The part below that opens with the line containing "Instruction: Open the" and closes with the line containing "Image resolution: width=479" should be copied exactly, minus any pictures.
[Opening Record extracts section]
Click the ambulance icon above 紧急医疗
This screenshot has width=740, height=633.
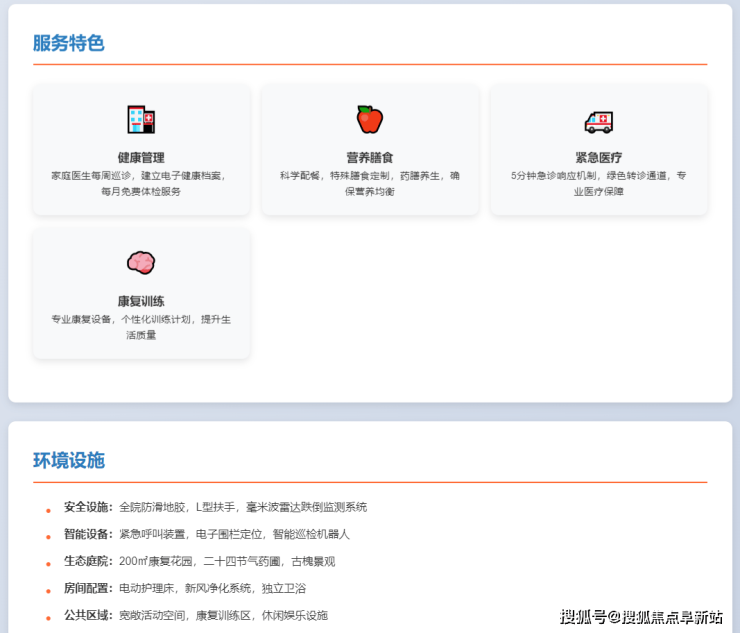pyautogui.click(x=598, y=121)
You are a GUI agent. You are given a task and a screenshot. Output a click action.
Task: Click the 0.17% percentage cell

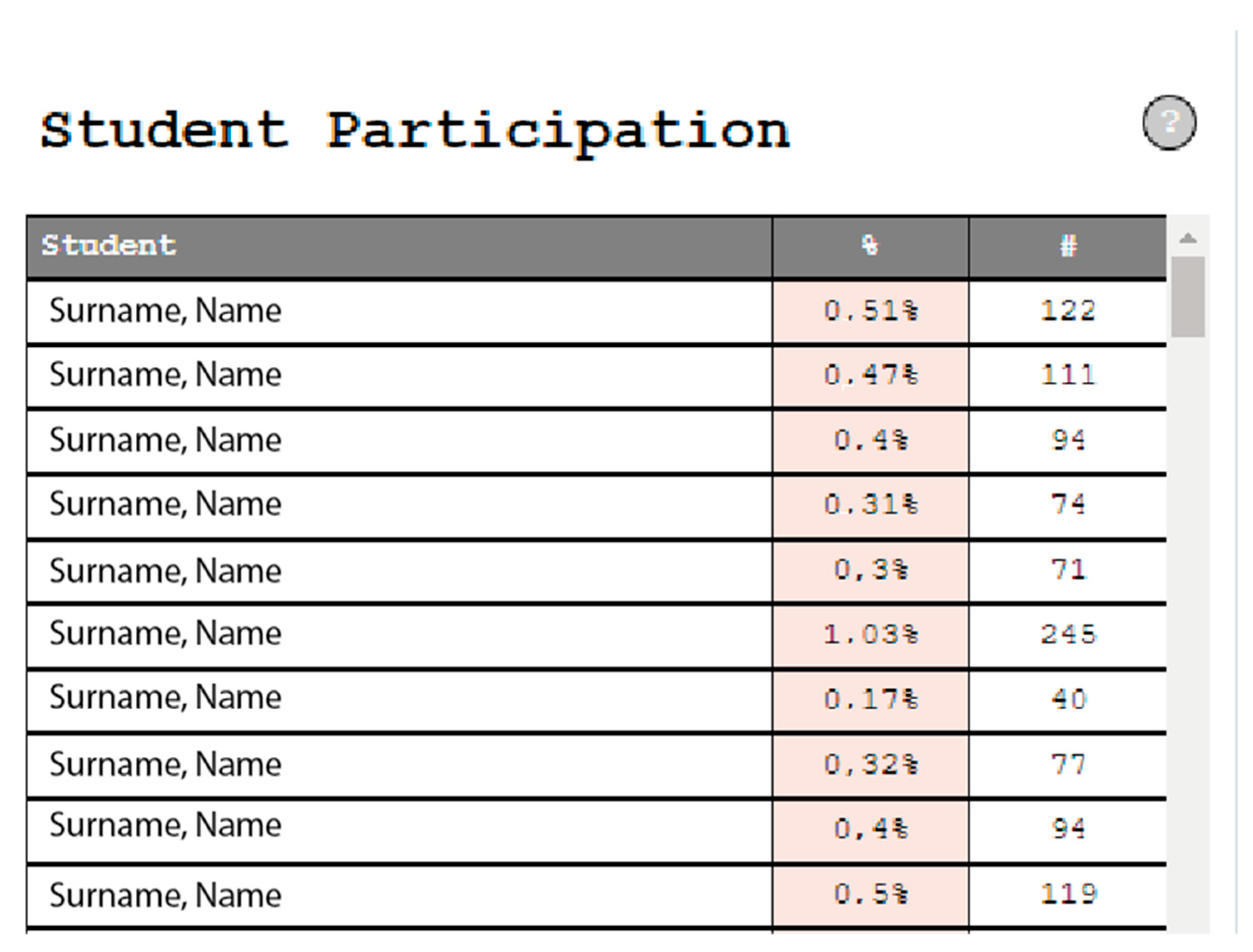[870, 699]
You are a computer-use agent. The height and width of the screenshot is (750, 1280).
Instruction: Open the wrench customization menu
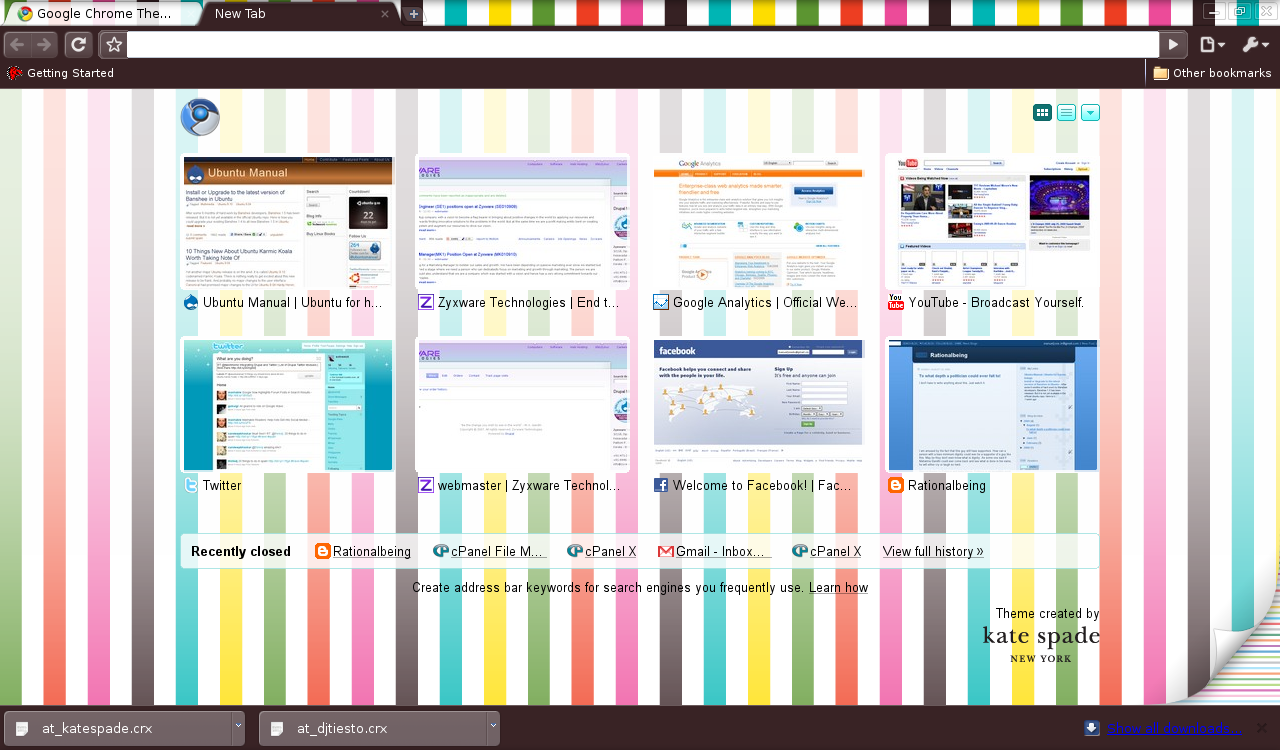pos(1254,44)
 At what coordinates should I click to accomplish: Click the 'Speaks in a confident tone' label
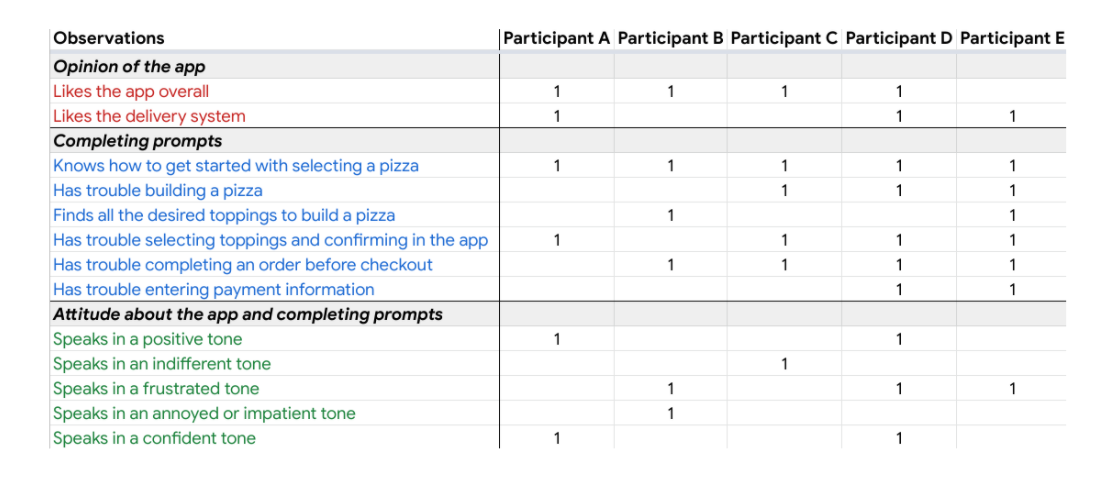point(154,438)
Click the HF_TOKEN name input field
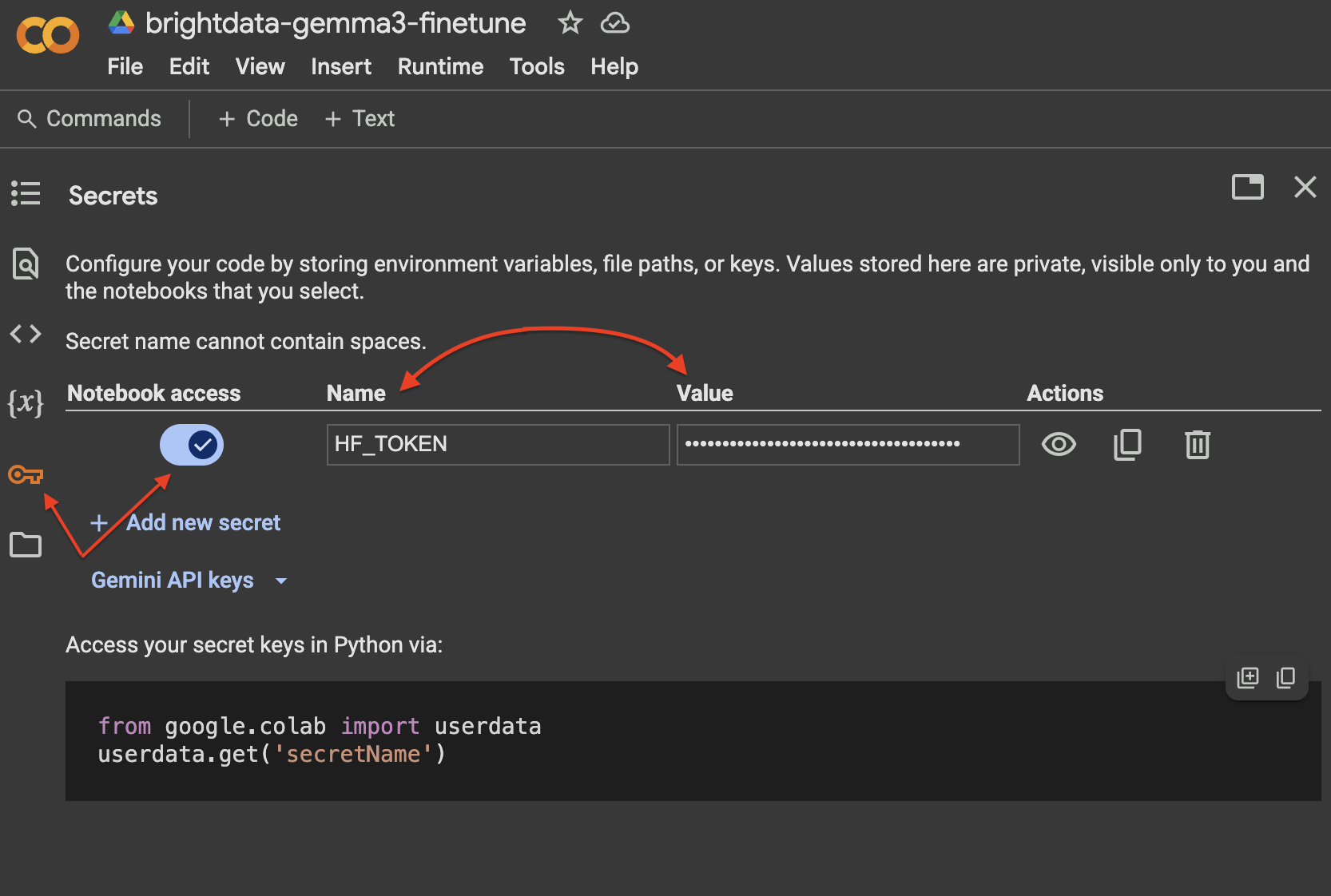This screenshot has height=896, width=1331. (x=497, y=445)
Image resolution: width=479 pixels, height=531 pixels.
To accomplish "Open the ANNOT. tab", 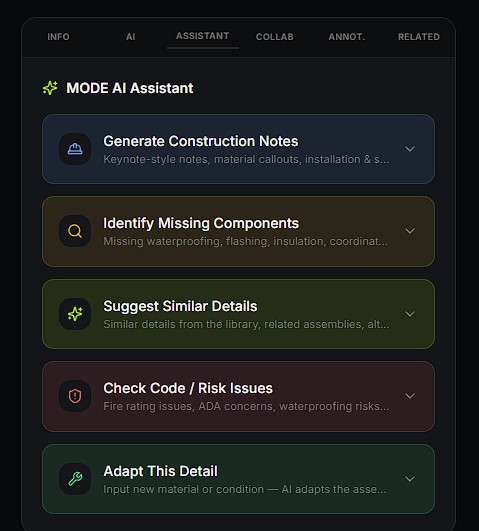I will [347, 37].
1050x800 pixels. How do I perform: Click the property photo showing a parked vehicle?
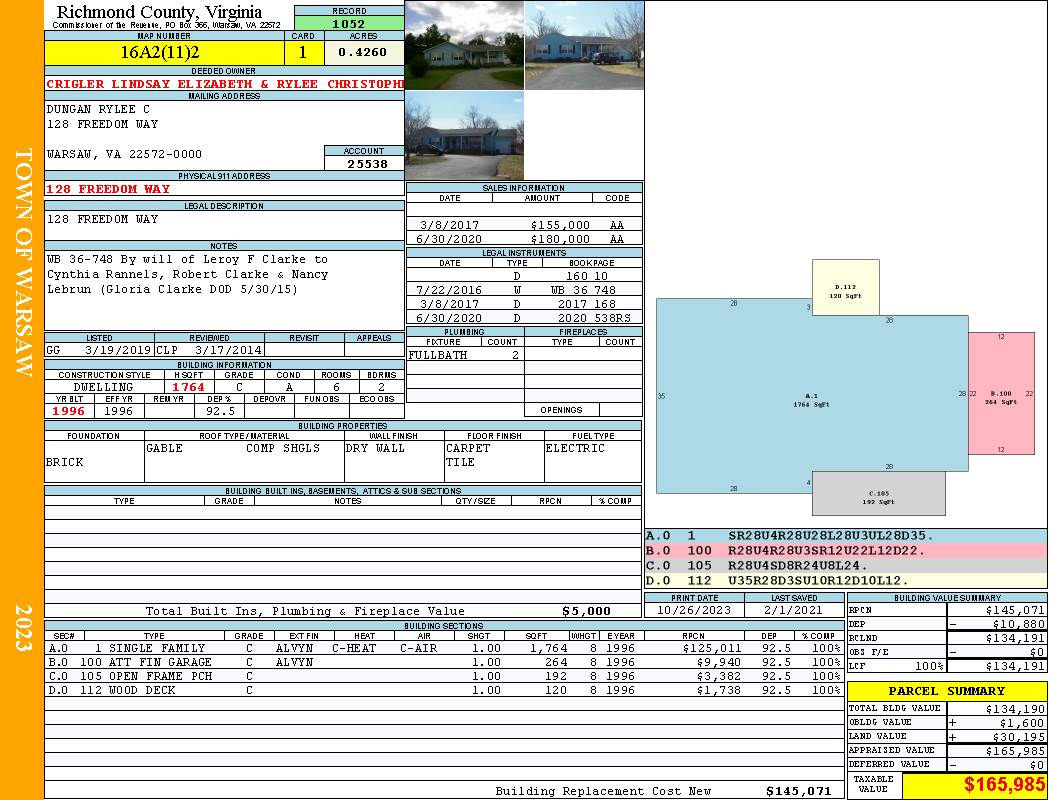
[Closing Record extracts section]
• [Task result]:
Instruction: Open the wrench customization menu
pos(1254,44)
 At what coordinates should I click to accomplish: Click the 'Speaks in a confident tone' label
point(154,438)
Click the HF_TOKEN name input field
This screenshot has height=896, width=1331. (x=497, y=445)
Image resolution: width=479 pixels, height=531 pixels.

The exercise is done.